Activity> In the data below, find the line with "Viewport: 1321px width, 769px height." and output it along with every later line, exactly, but not the pictures.

<<<<

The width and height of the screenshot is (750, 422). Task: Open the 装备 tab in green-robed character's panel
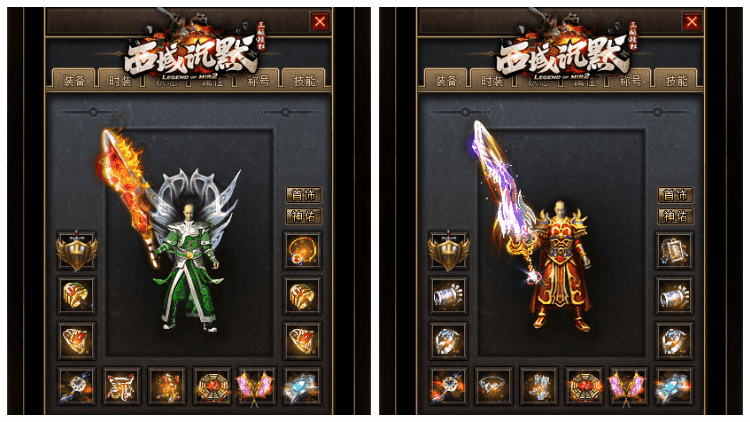coord(74,80)
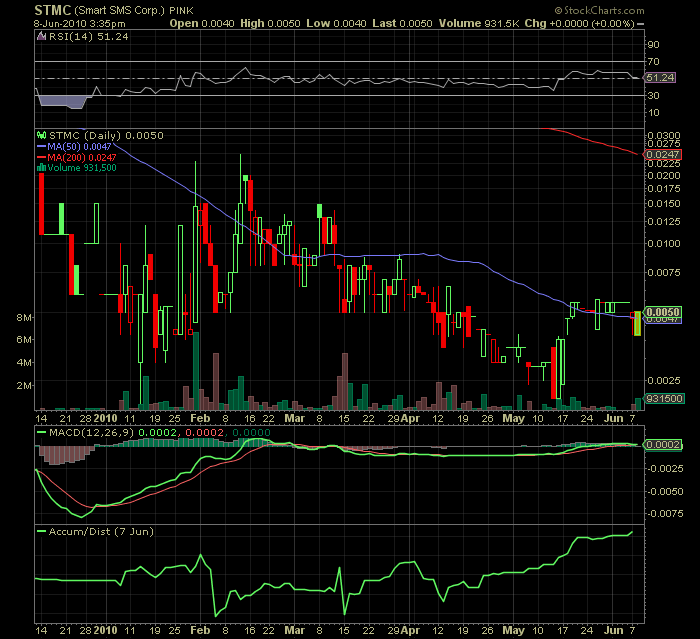Select the MACD(12,26,9) panel label

click(83, 432)
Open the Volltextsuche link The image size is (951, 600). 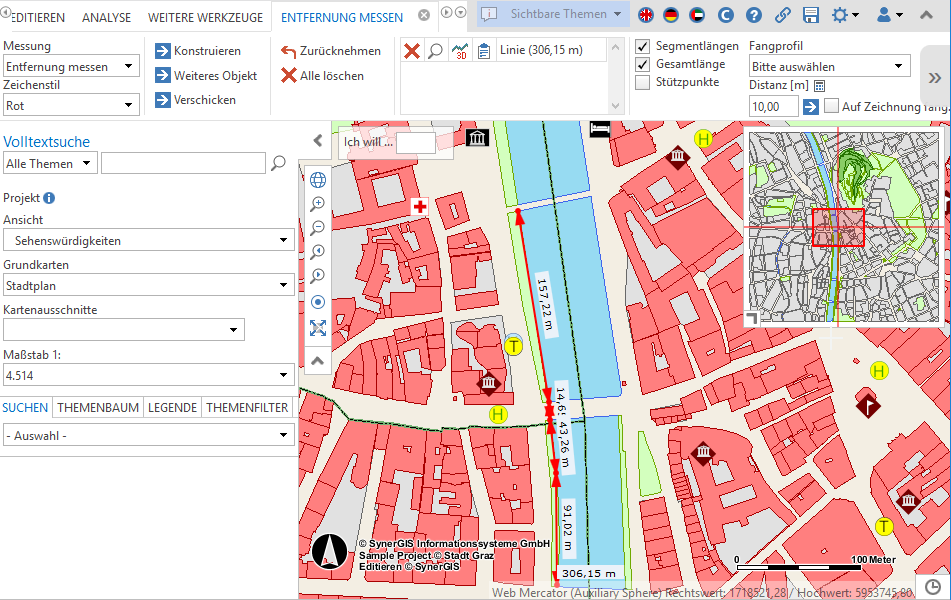click(49, 140)
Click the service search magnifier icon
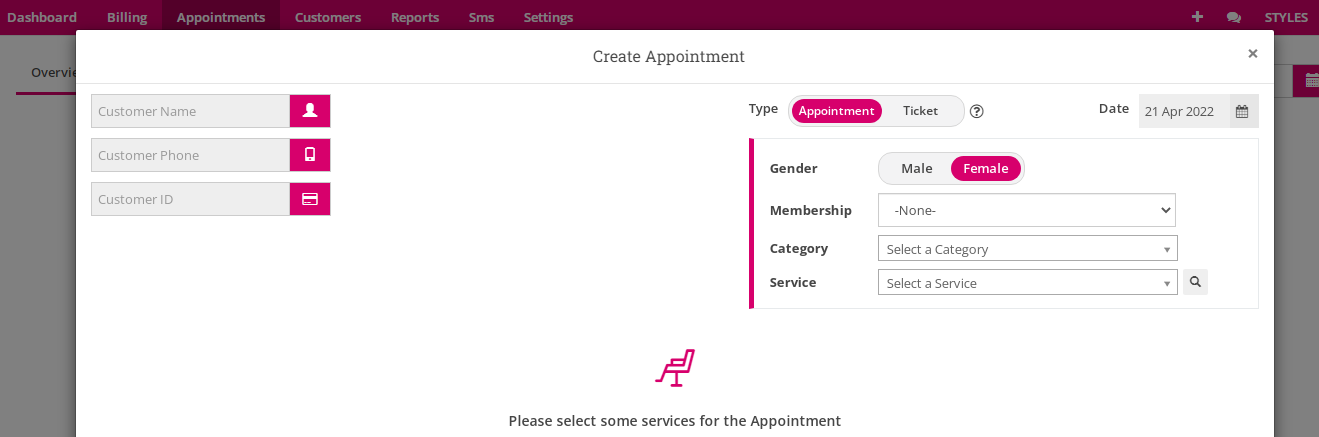Screen dimensions: 1319x437 point(1195,283)
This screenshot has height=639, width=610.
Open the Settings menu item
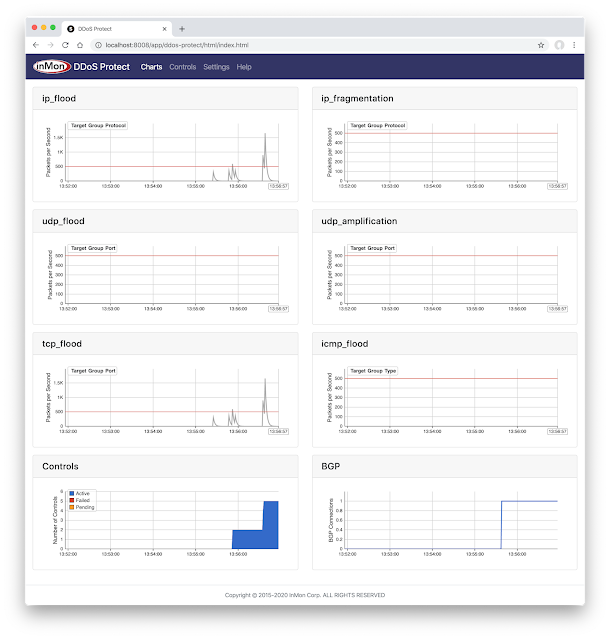point(216,67)
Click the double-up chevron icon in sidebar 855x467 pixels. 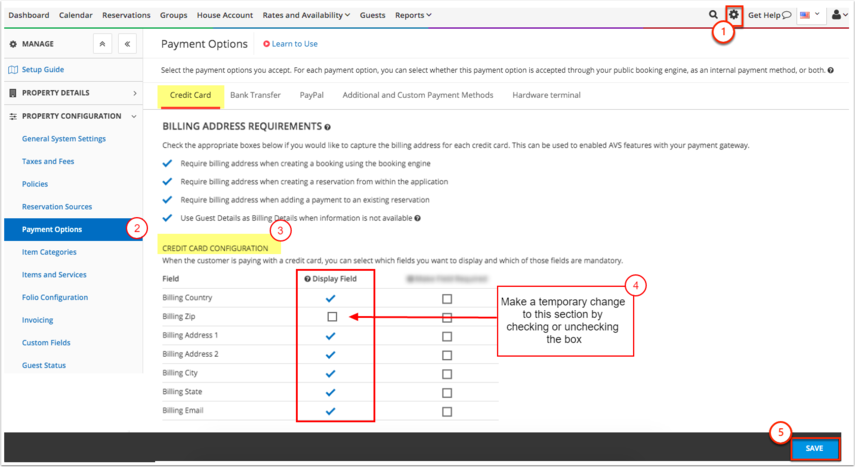[102, 45]
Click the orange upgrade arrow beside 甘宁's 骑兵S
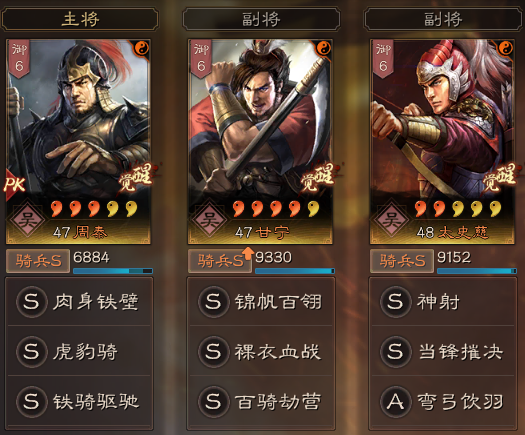 [x=247, y=253]
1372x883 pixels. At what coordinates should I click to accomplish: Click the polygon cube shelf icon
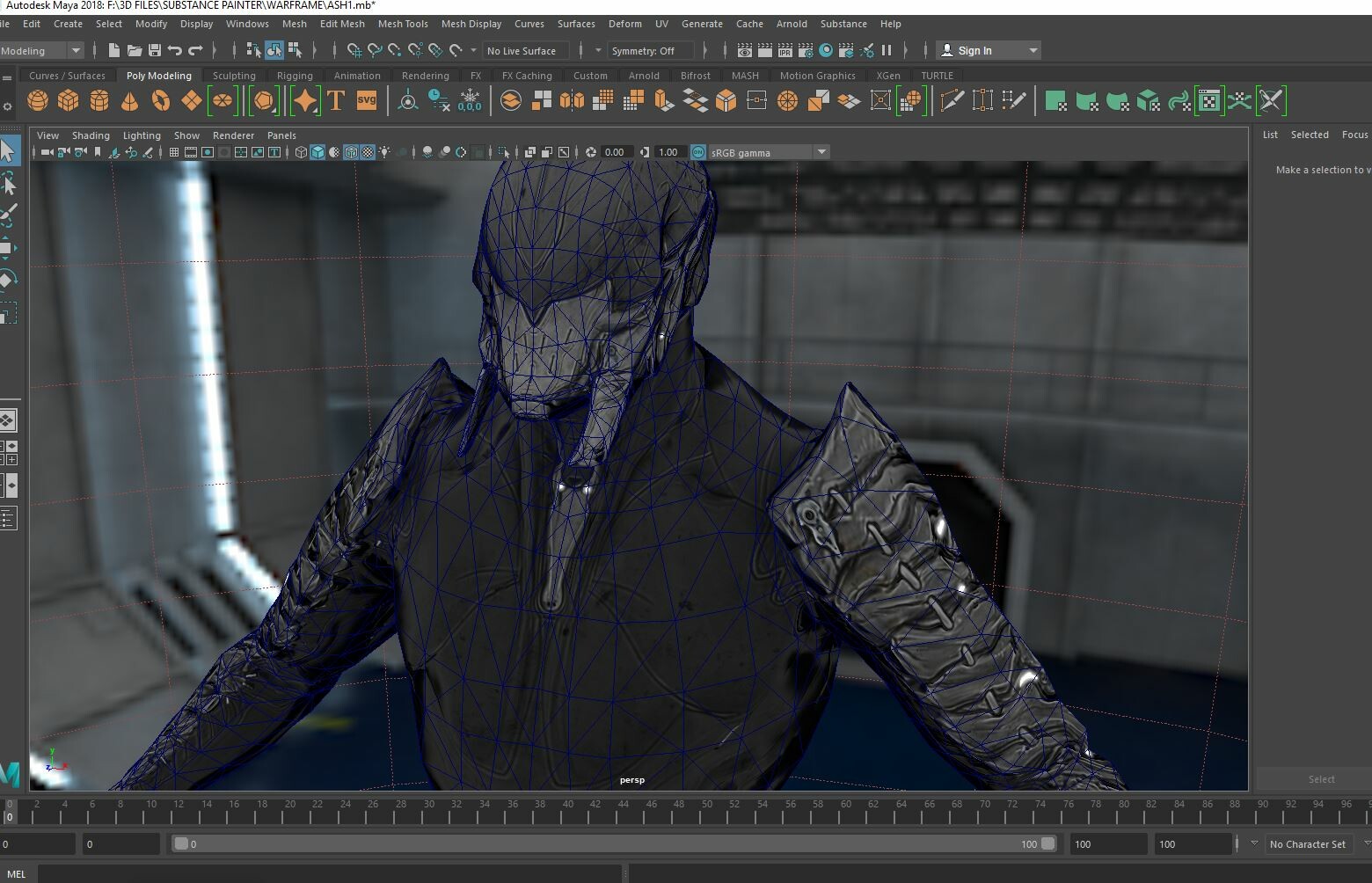(x=69, y=101)
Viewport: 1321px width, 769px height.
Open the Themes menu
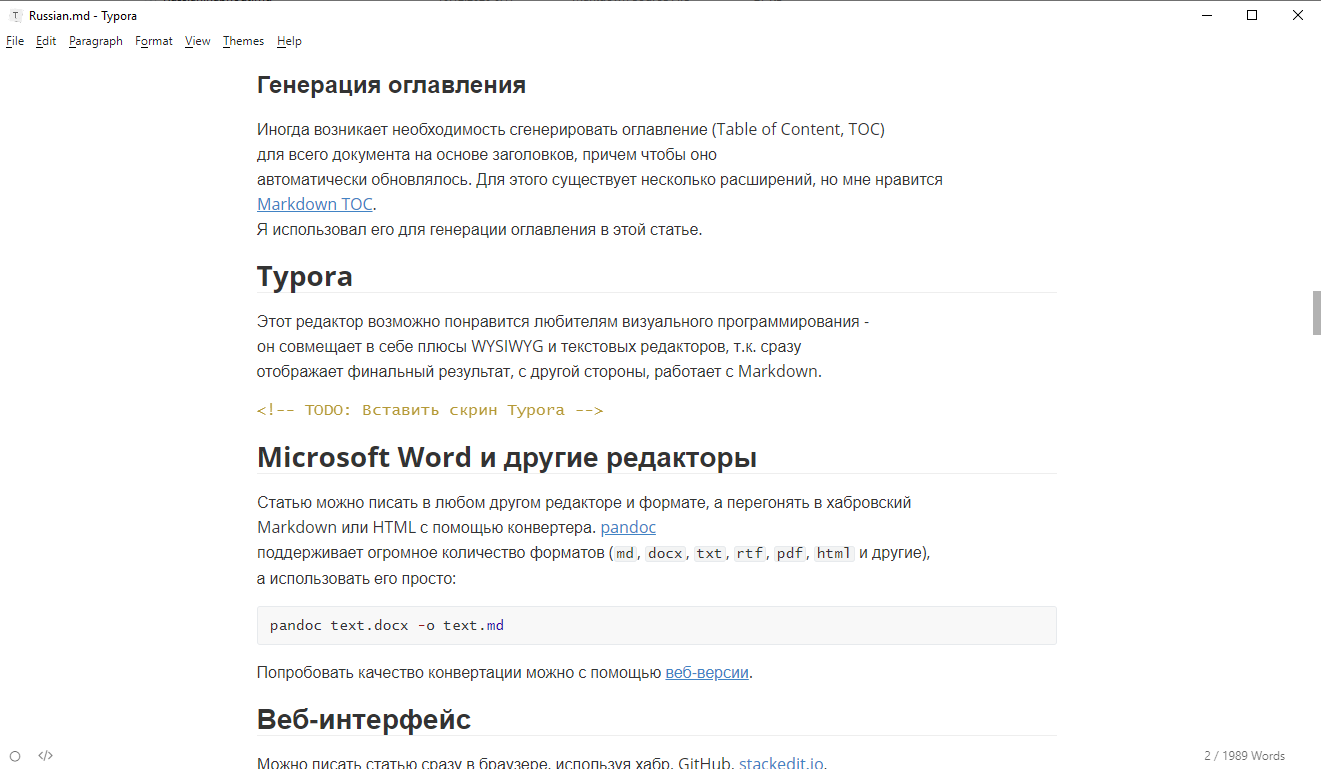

>>>>

Task solution>
Viewport: 1321px width, 769px height.
Open the Themes menu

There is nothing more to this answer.